Attività:
a) Elenca le prove che compongono la maturità dell'epoca pre-covid a cui il Ministero ha deciso di tornare, secondo il testo sulla maturità.
b) Prosegui il testo sulla maturità partendo dall'ultima frase riportata.

Testo estratto:
↓

Foto di Benedetta Colantoni

Una seconda prova a sorpresa

Uno dei primi elementi di conflitto è senza dubbio la decisione del Ministero improvvisa, oltre che inaspettata, di ritornare alla maturità dell’epoca pre-covid, con lo scritto di italiano e la seconda prova oltre all’orale finale. L’idea di un ritorno alla prova tradizionale dopo due anni di didattica a singhiozzo ha suscitato l’ira degli studenti, da tempo abbandonati a sé stessi nel percorso di preparazione all’Esame di Stato. 

«È cambiato il modo di fare scuola e di approcciarsi alla didattica, la maturità non può rimanere la stessa»

Rete Studenti Medi Roma Centro.

«Da tempo chiediamo di mantenere la modalità del maxi-orale e di integrare una tesina che possa tener conto più del percorso personale dello studente. Anche il Consiglio Superiore della Pubblica Istruzione si è espresso contrariamente alla proposta di Bianchi, ma evidentemente non è bastato per fermarne la scelta», spiega Valeria, coordinatrice del sindacato studentesco “Rete Studenti Medi Roma Centro”.

↑

Dati raccolti:
↓

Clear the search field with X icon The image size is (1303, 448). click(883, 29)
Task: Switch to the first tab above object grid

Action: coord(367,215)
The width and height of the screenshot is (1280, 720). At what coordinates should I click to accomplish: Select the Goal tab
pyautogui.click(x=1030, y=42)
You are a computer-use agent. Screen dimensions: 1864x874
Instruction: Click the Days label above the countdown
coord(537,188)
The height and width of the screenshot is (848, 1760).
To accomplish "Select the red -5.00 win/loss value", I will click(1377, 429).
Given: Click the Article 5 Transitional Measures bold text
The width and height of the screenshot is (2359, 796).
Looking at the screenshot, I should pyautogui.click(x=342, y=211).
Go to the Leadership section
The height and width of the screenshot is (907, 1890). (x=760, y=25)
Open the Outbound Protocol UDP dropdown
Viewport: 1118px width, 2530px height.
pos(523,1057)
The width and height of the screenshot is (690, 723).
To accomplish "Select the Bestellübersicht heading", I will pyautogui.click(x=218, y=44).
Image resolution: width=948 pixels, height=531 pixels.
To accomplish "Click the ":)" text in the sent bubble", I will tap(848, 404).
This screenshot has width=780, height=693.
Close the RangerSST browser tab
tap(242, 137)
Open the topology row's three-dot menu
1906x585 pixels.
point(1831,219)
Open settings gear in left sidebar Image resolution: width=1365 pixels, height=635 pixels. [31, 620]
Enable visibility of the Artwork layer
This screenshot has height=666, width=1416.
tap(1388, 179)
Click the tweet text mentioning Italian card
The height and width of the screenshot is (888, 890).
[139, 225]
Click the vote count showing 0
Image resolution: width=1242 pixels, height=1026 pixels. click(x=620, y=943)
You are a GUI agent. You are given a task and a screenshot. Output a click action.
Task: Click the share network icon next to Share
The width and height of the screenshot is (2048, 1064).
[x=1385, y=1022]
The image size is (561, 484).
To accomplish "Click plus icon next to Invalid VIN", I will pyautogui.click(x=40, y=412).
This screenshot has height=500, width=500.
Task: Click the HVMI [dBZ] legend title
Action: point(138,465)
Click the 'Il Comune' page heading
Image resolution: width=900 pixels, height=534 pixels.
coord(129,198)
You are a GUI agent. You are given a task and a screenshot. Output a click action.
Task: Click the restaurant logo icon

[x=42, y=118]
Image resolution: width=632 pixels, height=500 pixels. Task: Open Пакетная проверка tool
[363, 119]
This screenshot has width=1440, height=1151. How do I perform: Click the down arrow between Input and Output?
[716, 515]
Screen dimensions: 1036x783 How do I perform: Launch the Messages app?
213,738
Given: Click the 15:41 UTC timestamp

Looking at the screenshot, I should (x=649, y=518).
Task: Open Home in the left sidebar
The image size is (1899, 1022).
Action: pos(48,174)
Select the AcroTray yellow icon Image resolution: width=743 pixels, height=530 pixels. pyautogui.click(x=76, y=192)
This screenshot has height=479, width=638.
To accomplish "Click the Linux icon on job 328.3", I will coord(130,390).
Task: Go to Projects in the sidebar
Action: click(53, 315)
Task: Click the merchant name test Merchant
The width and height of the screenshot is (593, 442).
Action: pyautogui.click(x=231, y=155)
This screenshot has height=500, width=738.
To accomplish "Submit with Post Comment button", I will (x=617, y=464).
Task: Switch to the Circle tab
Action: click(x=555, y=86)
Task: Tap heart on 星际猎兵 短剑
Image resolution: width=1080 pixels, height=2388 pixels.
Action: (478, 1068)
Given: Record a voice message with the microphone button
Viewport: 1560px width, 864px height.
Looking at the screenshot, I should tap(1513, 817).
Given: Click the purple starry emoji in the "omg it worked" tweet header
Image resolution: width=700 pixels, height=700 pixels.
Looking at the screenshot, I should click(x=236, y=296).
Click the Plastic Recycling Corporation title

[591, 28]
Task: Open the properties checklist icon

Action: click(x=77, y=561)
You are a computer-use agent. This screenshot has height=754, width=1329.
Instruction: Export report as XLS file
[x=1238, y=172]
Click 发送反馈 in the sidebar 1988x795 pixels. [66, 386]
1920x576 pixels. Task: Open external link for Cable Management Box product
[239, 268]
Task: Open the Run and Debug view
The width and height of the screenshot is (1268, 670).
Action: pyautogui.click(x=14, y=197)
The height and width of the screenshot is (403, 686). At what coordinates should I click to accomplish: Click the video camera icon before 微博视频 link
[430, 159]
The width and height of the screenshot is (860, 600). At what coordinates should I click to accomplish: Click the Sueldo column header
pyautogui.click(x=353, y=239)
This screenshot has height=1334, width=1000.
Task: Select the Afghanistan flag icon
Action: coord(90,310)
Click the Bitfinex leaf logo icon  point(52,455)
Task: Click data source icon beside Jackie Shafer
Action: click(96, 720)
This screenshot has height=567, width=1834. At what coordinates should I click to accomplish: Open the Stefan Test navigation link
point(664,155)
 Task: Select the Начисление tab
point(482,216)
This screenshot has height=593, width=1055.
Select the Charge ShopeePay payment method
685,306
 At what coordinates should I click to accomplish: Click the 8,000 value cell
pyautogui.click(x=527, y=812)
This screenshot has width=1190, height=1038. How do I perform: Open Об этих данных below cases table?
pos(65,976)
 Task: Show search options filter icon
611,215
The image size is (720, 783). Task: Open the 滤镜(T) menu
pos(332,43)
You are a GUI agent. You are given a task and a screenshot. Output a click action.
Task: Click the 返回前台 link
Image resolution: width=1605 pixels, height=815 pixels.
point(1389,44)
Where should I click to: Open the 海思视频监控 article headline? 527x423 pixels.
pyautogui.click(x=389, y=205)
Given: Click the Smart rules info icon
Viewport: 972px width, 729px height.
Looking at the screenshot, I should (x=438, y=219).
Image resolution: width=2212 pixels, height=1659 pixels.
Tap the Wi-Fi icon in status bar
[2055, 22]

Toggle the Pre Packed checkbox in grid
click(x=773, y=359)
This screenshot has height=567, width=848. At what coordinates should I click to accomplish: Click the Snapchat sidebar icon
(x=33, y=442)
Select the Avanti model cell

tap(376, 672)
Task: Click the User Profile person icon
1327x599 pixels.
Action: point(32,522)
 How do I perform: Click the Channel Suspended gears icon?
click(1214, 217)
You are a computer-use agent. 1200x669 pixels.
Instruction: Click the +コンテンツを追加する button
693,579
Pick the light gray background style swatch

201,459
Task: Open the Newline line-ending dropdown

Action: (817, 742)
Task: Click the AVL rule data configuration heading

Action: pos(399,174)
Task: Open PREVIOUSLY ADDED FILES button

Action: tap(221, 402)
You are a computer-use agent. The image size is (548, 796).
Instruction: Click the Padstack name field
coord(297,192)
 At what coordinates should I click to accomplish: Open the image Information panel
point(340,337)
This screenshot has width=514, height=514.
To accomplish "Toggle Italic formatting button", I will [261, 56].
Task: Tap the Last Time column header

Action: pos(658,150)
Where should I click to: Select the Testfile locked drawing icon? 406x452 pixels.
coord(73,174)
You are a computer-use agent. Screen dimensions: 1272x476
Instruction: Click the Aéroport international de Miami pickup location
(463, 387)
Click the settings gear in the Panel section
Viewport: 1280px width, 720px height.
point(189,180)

↑

Risultati in ordine:
a)
- lo scritto di italiano
- la seconda prova
- l'orale finale

b)
Il problema della seconda prova tocca in maniera trasversale studenti maturandi, e non solo, in tutta Italia. 

Il liceo Parini di Milano, insieme ad altri, ha deciso di occupare l’istituto a seguito di questa decisione. Due dei rappresentanti, Pietro e Alessandro, spiegano come l’avversione a questa scelta non riguardi solo una questione di preparazione: «i problemi sono stati la tardività con cui è stata comunicata la decisione in un periodo così delicato e il fatto che la seconda prova sia a discrezione della singola commissione: questo crea inevitabilmente delle disparità fra scuole, che alimenta un sistema di valutazione già compromesso di per sé». 

La mobilitazione in certi casi ha coinvolto i professori stessi, che riconoscono quanto sia critico ritornare ad una maturità adatta ad una didattica più completa e continua rispetto a quella attuale.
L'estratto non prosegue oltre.